Mercedes Schlapp

White House director of strategic communications

Mercedes Schlapp doesn’t have an easy gig as the White House strategic communications adviser. She must contend with a president who serves as his own communications director, multiple legal battles that can throw off the administration’s messaging strategy and a number of Cabinet secretaries embroiled in their own controversies.

But through it all Schlapp has stayed focused on the mission at hand, working closely with the White House’s political affairs and legislative affairs teams and policy shops as well as the broader communications operation to coordinate policy rollouts. Her focus so far has been on issues like school safety, opioids, infrastructure and trade.
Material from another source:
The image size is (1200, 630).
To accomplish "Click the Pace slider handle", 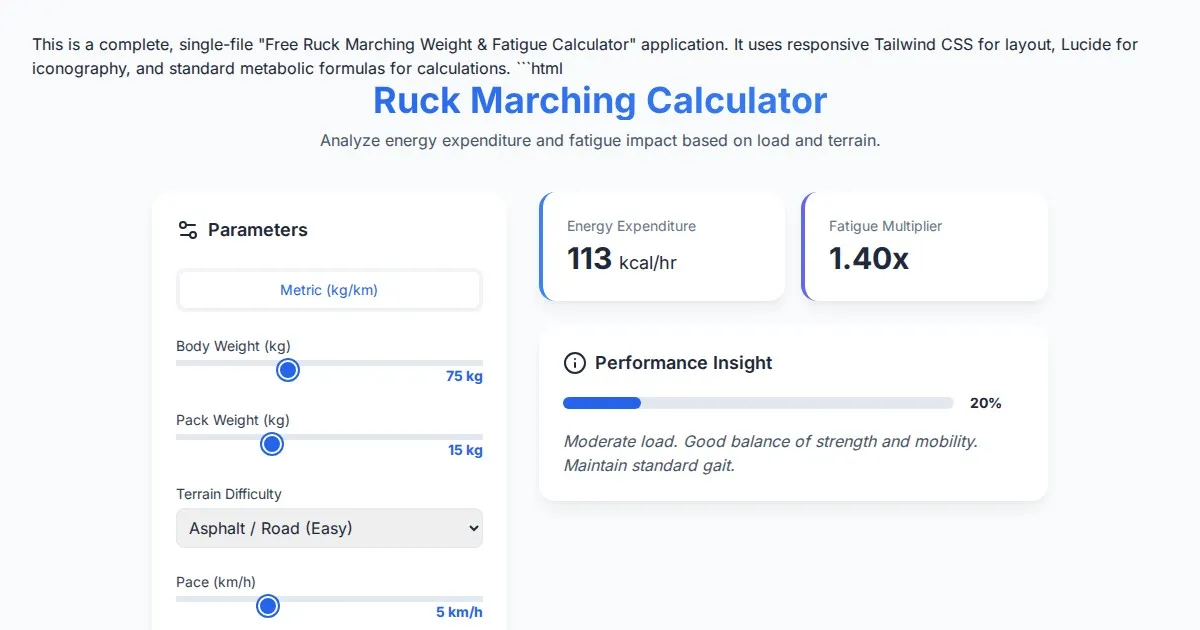I will pyautogui.click(x=267, y=606).
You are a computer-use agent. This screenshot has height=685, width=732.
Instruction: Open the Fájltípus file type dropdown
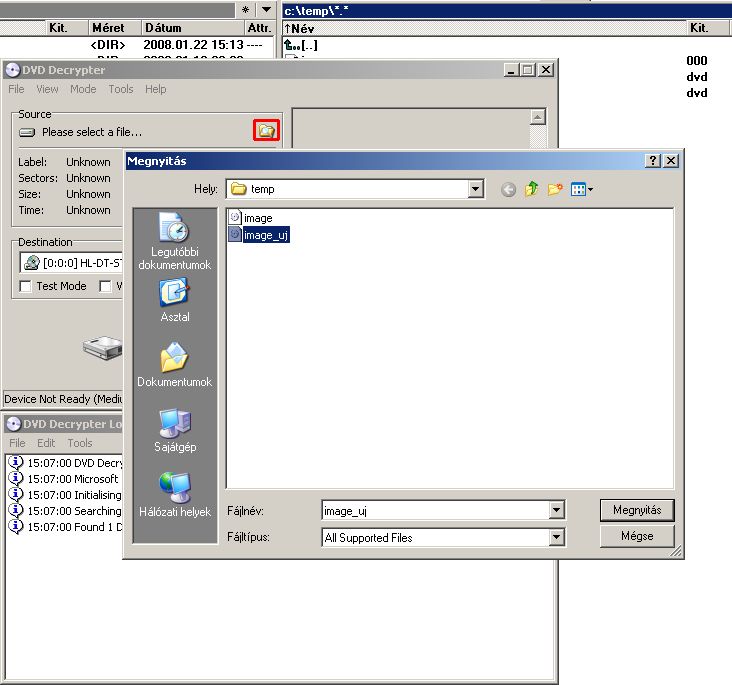(557, 538)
Schlapp doesn’t deal with reporters much in her current role. But she drew a burst of attention in March when her name was floated as a contender to replace Hope Hicks as communications director. The fight has been ugly. Allies to Schlapp and Tony Sayegh, another contender for the job, began jousting in the media. After the Washington Examiner published a negative story about Sayegh, Schlapp said she called him to have a heart to heart.

“I kind of refer to us as an old married couple in a lot of ways,” Schlapp said of Sayegh, who works at Treasury. “We bicker, we laugh, we’ve known each for a while so we have these sort of tough personalities. But I’ve always made it a point to talk to him directly and have good conversations.”

Schlapp says the biggest misperception of working in a Trump White House is that “we’re all trying to kill each other.” While there are sometimes disagreements internally, like in any workplace, she believes it’s way overblown by the media.

Schlapp says working in Trump’s administration is “very different” from working for President George W. Bush. One reason why? The tweets.

"Obviously, we are doing policy rollouts and looking ahead but we are also dealing with the day to day of social media and the president's tweets," which she said makes her job "much more exciting" than her first go-around in the White House. "The president is the ultimate decider of the agenda and the message and our team is here to support him."

She said she has also tried to nurture young staff on the communications team she helps oversee. She essentially manages about 20 people and is known to be liked internally.

Schlapp grew up in Miami and became interested in politics from an early age, in part because her immigrant father was once held as a political prisoner in Cuba in the 1960s by the Castro regime.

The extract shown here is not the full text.